EXERCISE OBJECTIVE => Search the records below for "agent"; copy each line that has it.

DATA FOR THIS EXERCISE =>
=======

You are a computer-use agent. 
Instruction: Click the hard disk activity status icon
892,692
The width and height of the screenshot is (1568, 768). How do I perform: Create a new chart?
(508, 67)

=======

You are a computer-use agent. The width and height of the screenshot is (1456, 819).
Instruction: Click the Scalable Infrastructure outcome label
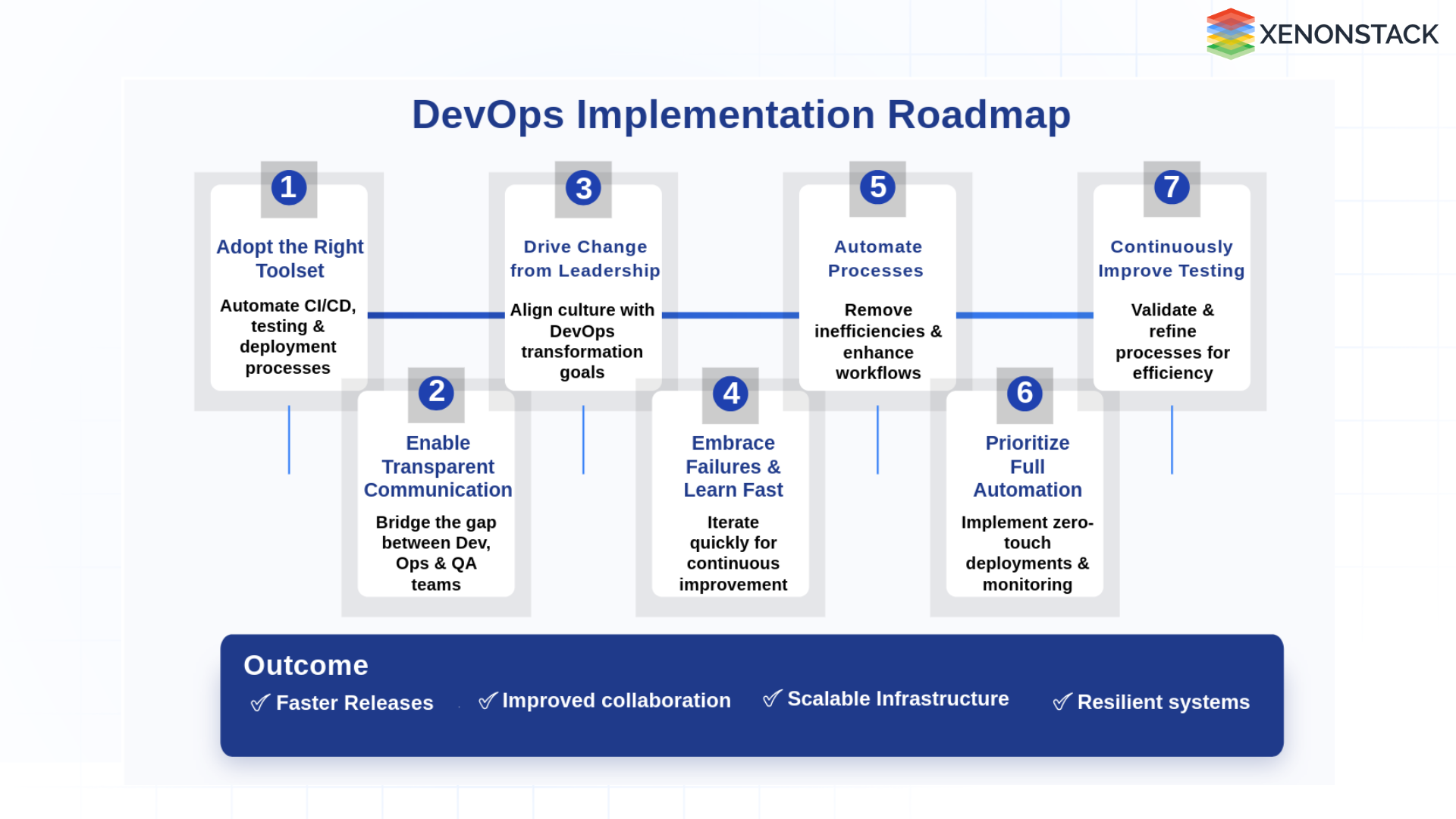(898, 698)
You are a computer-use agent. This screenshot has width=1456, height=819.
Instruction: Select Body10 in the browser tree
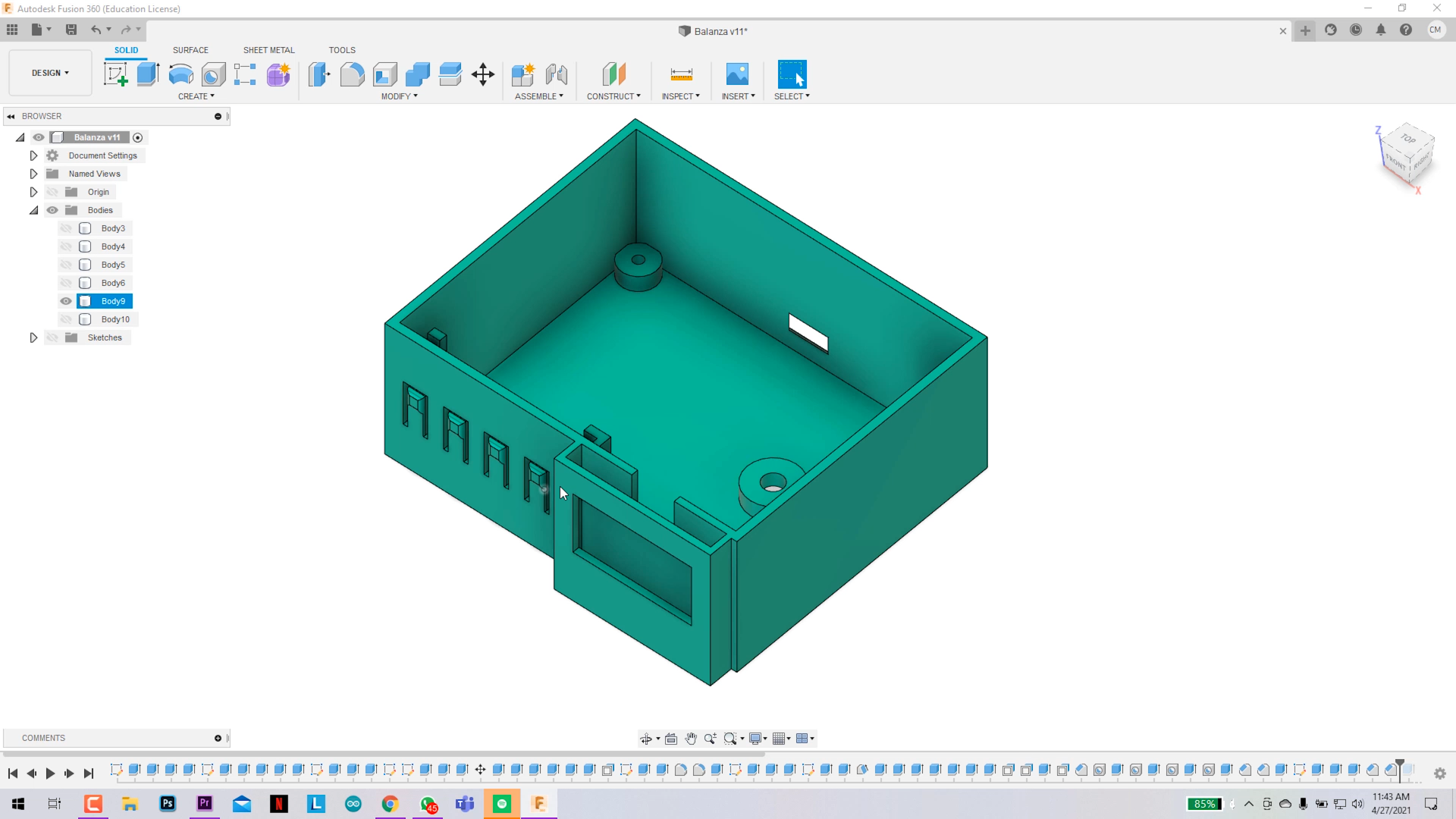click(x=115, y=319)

=======

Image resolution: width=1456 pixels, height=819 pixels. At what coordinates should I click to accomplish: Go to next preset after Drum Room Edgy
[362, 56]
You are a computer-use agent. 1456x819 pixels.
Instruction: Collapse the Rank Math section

=======

WRITTEN REPLY =>
You are a computer-use agent. 
You are a computer-use agent. The width and height of the screenshot is (1456, 819).
You are a computer-use agent. This screenshot has width=1456, height=819.
You are a computer-use agent. 1456x819 pixels.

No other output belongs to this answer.